Demek şu dünyâ hayâtının telâşesi, işleri, meşgûliyeti bize pek az bir vakit bırakır. İşte o tâlihsiz adam da, o az vaktini, oyun oynamakla, mâlâyâniyâtla yâni faydasız boş işlerle tüketir. Bâzen olur ki, evde vakti olduğu halde, istirahat bahanesi altında televizyon karşısında boş vakitlerini harcar, ömr-ü hayâtını bitirir.

Bir önceki hadisi hatırlayın, ne demiştik; bizi ister istemez bir yolculuk bekliyor. O yolculuğun sonunda kavuşacağımız Cennettir arzumuz.

Peygamberimiz (sallallahû aleyhi ve’s-Sellem) diyor ki: Hasta olmamak, sağlıklı olmak bir nîmet, boş vakitlerimizde ayrı bir nîmettir. Çünkü boş vakitlerimizde âhiretimiz ve istediğimiz Cennet için çalışabilir ve bu çalışmayı da sağlıklı olduğumuzda en iyi şekilde yapabiliriz.

İşte Cenâb-ı Allah (c.c.) bizlere sağlık ve boş vakitler veriyor. Ama bâzı insânlar sağlık ve boş zamânlarını kendilerine hiçbir faydası olmayacak, lüzûmsuz şeylerde harcadıklarından, güyâ bütün bütün istirahatlerine ve nefislerine verilmiş gibi hareket ettiklerinden, aldandıklarından kaybediyorlar. Ebedî kalacakları Cennet’i unutuyorlar.

Biz de bu iki nîmetin kıymetini bilelim, aldanmayalım. Günün birinde o yolculuğa çıkacağımızı unutmayalım. Rabbimizin bize sağlık ve boş zamanlarımızı, rızâsını kazanıp, Cennet’ine girebilmek için verdiğini bilip, ebedî hayâtımız için kullanmaya çalışalım.

Elbette oyun oynamak da hakkınız. Hem oyunlar da istidâtlarınızın, yeteneklerinizin inkişâfına vesîle olur.

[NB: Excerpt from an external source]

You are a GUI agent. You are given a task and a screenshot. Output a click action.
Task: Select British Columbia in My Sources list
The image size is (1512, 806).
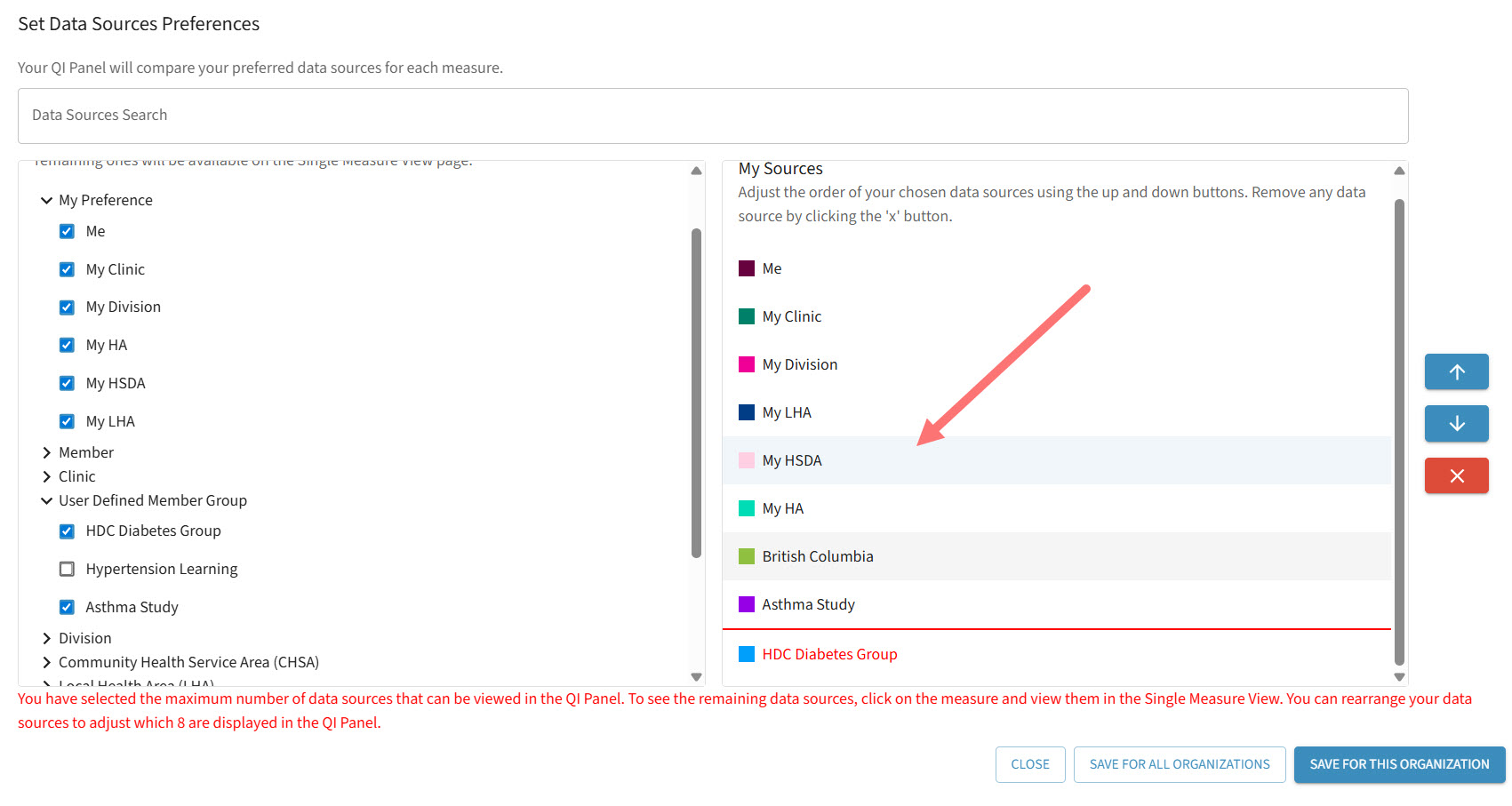click(x=817, y=556)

Her zaman meşrû dâiredeki oyunları oynayacaksınız ama bütün vakitlerinizi de sâdece oyun ile harcamak olmamalı. Belki oynayarak da öğrenmeyi deneyebilirsiniz..

Demek en akıllı hareket eden insân odur ki; boş vakitlerini boş olmaktan çıkarsın, âhiretini kazansın.


HADİS : 3

Allah’ın Rasûlu (Sallallahû Aleyhi ve’s-Sellem)’e sordular:

Hangi Müslümân daha makbûl’dür?

Dedi ki;

(Diğer) Müslümânların dilinden ve elinden
emîn ve selâmette oldukları Müslümân.

3 قِيلَ: يَا رَسُولَ اللَّهِ، أَيُّ الْإِسْلَامِ أَفْضَلُ؟ قَالَ: سَلِمَ الْمُسْلِمُونَ مِنْ لِسَانِهِ وَ يَدِهِ

Demek Müslümanlar gerek dilimizden, gerekse elimizden emin olmalılar. Yani ne ağzımızdan onları üzecek bir şey çıkacak, ne de elimizden…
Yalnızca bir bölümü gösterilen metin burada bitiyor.